• _Direction_
Copy the rows below word for word, from the line containing "Open Photos app from dock" through the end of the rows, and leave the pictures out.

::: Data entries

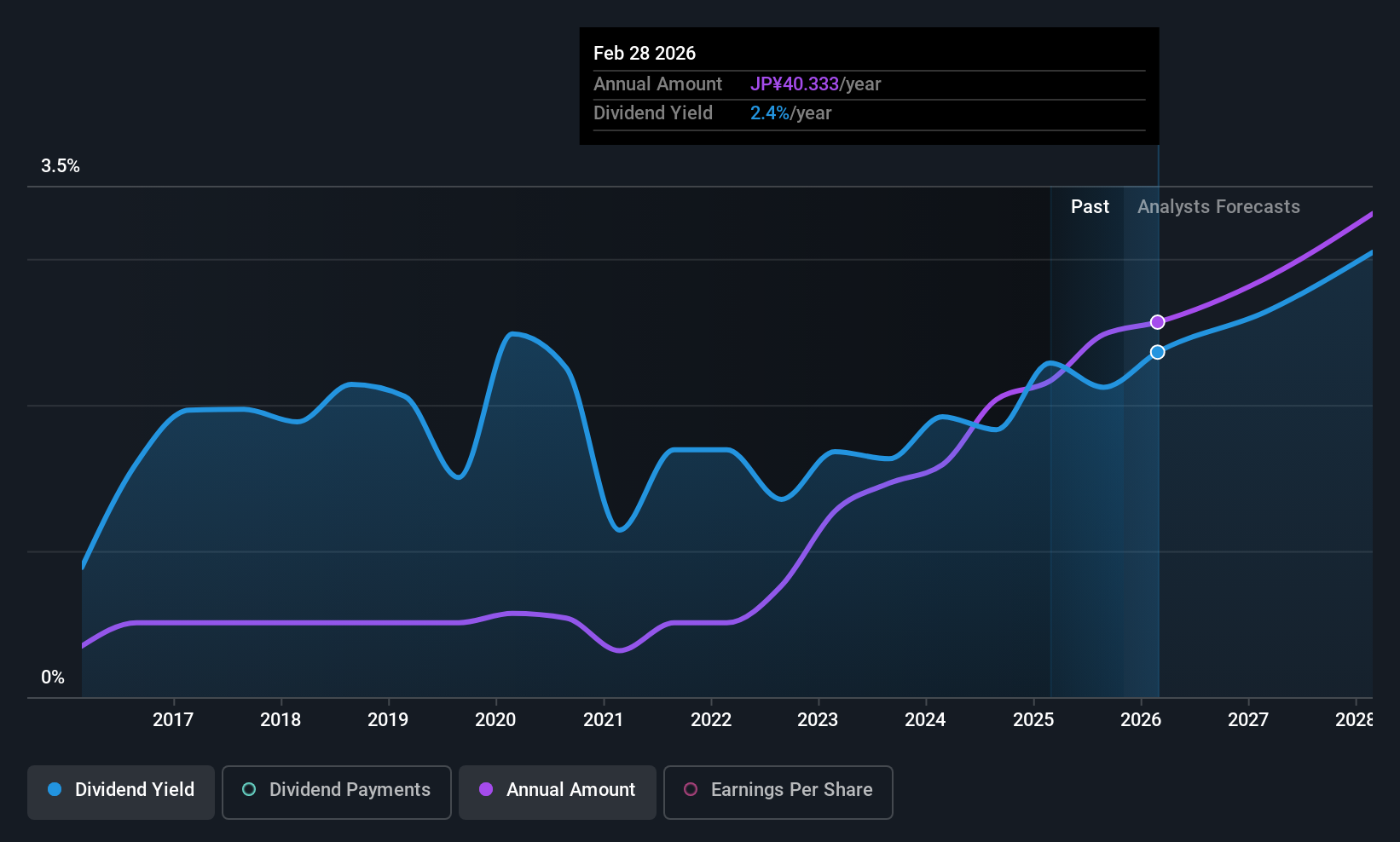Enable the Dividend Payments series
This screenshot has height=842, width=1400.
coord(337,793)
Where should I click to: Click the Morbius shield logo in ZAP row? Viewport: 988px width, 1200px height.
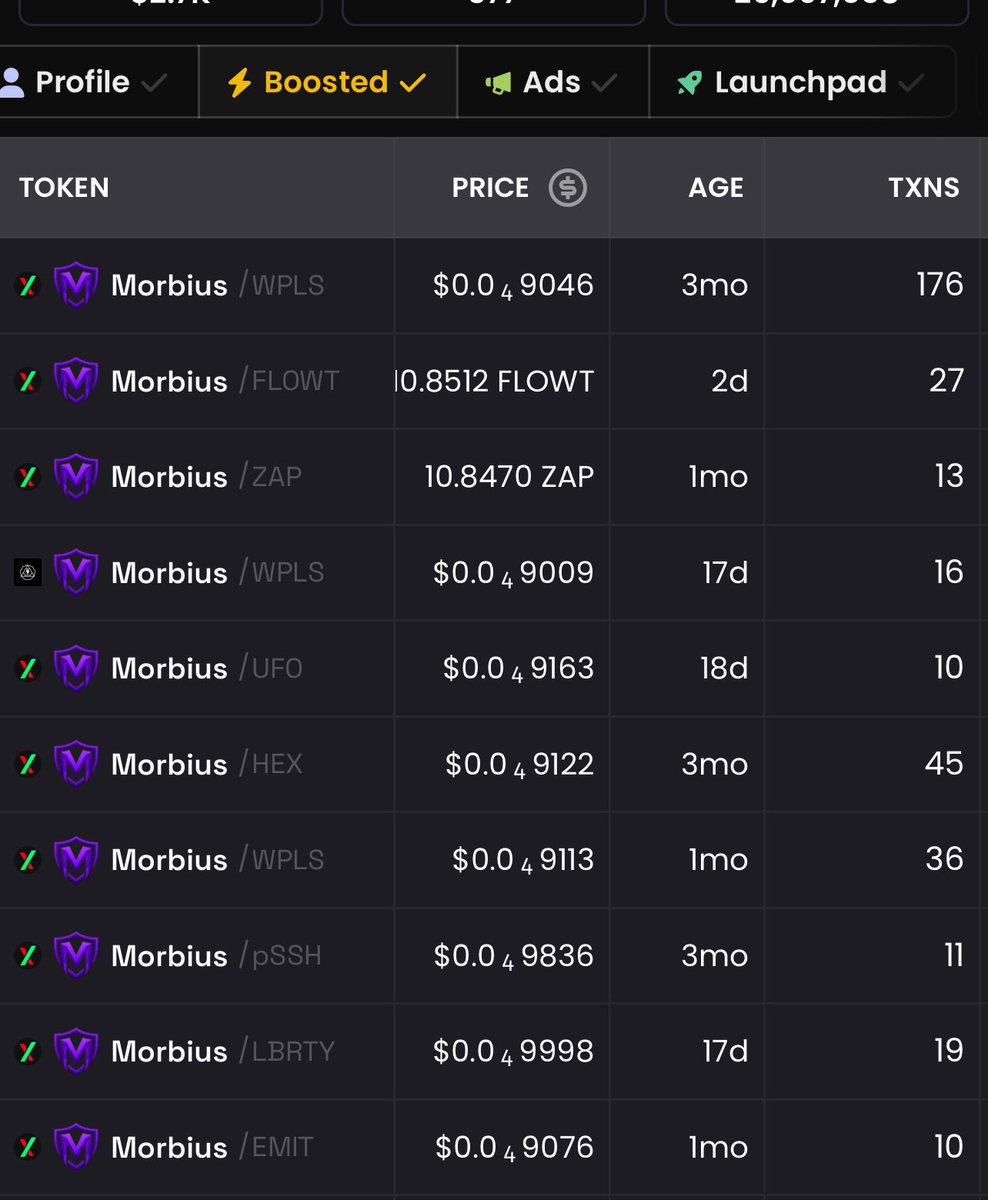click(75, 476)
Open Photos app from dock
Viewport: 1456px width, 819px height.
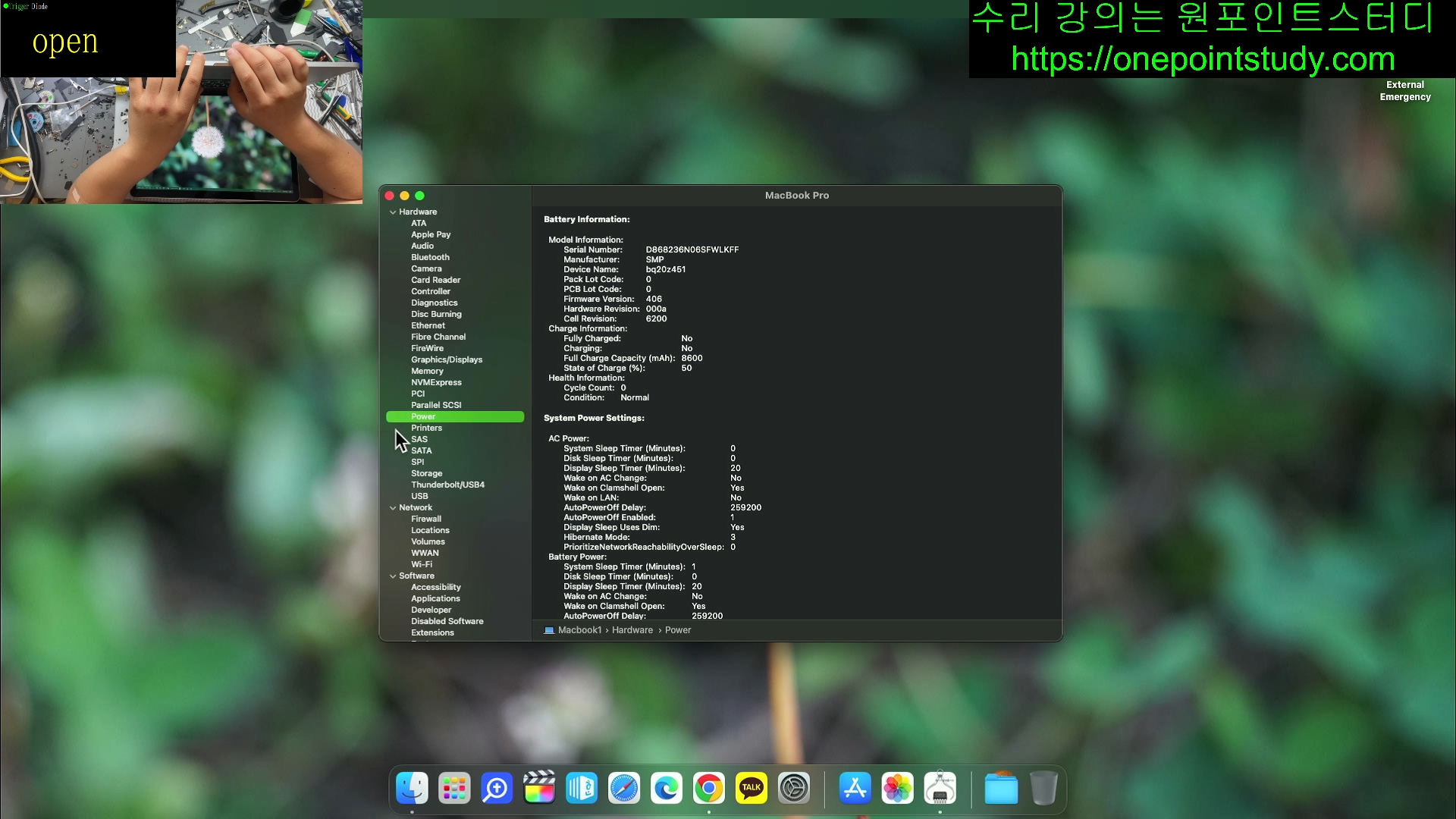pos(897,789)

::::::

• _Solution to this problem_
Open Photos app from dock
Viewport: 1456px width, 819px height.
pos(897,789)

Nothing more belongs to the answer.